In Ombre su Venis: Riadattamento fantasy della grande opera shakespiriana “Macbeth”, ero la perfida moglie di Odhran, Ingraine.
In Assassinate la Zitella: la simpatica Jessica, dal Q.I. pari a -20.
In Mi è caduta una cavalla nel letto: la zingara chiromante Fosca, che ha sempre la soluzione per tutto… dietro compenso, ovviamente!
In La sgualdrina timorata: la protagonista, Lizzie, nel travolgente dramma di Sartre. Ancora non è stato portato in scena, ma sono fiduciosa!
…Si vede che mi piace recitare, eh?
Quale è stata la parte che più ti è piaciuta?
Satin, per l’evoluzione del personaggio, e la dolcezza.
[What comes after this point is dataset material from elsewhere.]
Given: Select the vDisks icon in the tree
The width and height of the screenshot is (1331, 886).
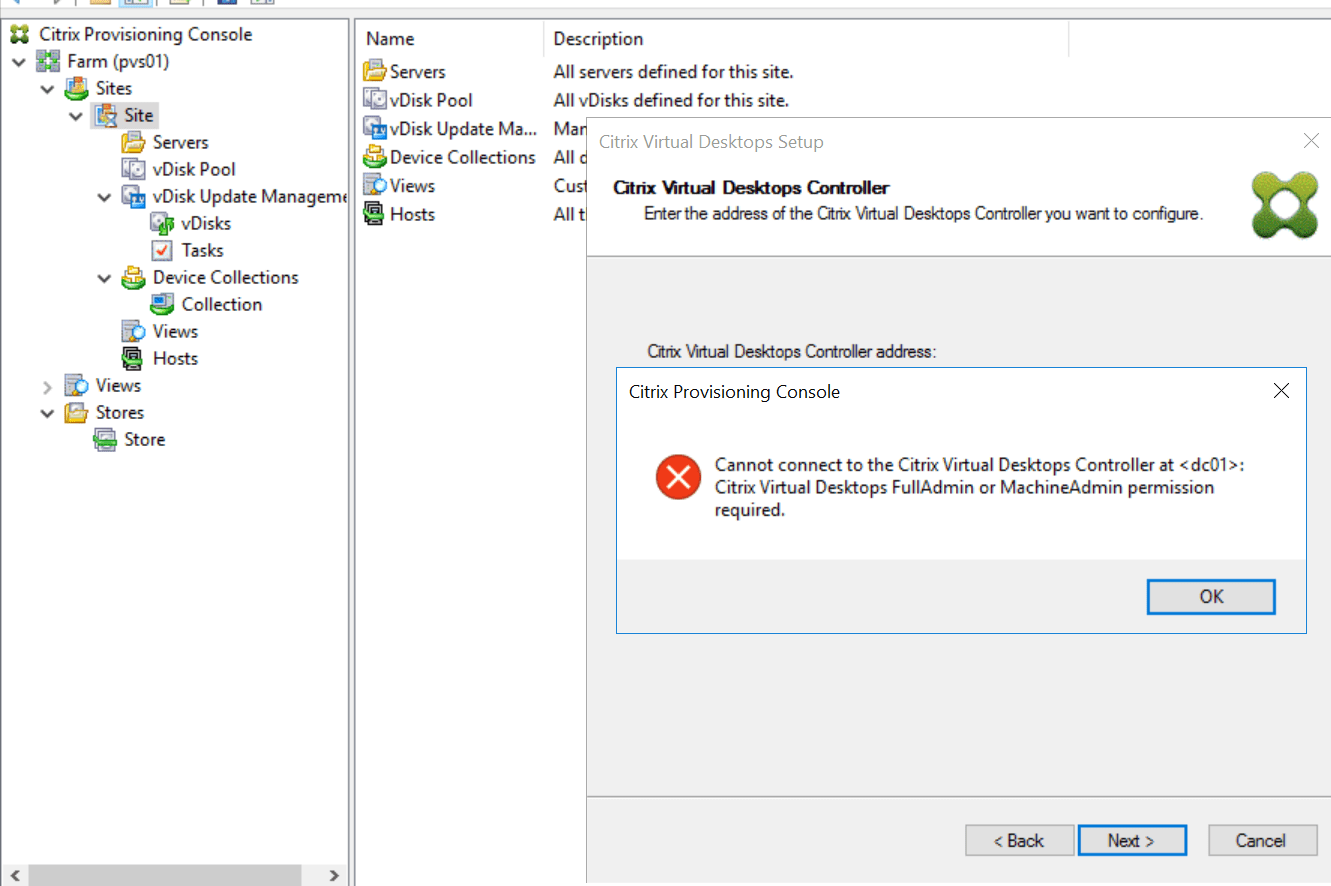Looking at the screenshot, I should pos(161,223).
Natasha, per la complessità di dover interpretare il dramma interiore di una donna a cui restano solo illusioni… E tutti imiei cavalli di battaglia, quali Cassandra, Ofelia e Lady Macbeth per la profonda intensità e sfacciettatura, differente per di ognuna di loro… Eh, se nun sò complicati, nun me piacciono!
E la parte che ti è piaciuta di meno?
Alisea… perchè la mia guardia elfica aspetta che schianto per prendere il potere! E un po’ Jessica, perché troppo frivola… Ve l’ho detto, mi piacciono le cose complicate!
Cosa ti piace di più di questa compagnia?
La serietà e l’impegno, l’allegria che si crea, l’unità e la voglia di stare insieme, ma soprattutto le persone che la compongono, che rendono speciale ogni singolo momento.
Cosa non ti piace?
Le urla di Alice, quando fa Gloria… solitamente a 2 cm dal mio orecchio sinistro. :-)
Una frase da lasciare ai posteri?
“Il mondo che vogliamo noi va salvato ogni giorno, nutrito, tenuto vivo. Basta mollare un attimo e tutto va in rovina.”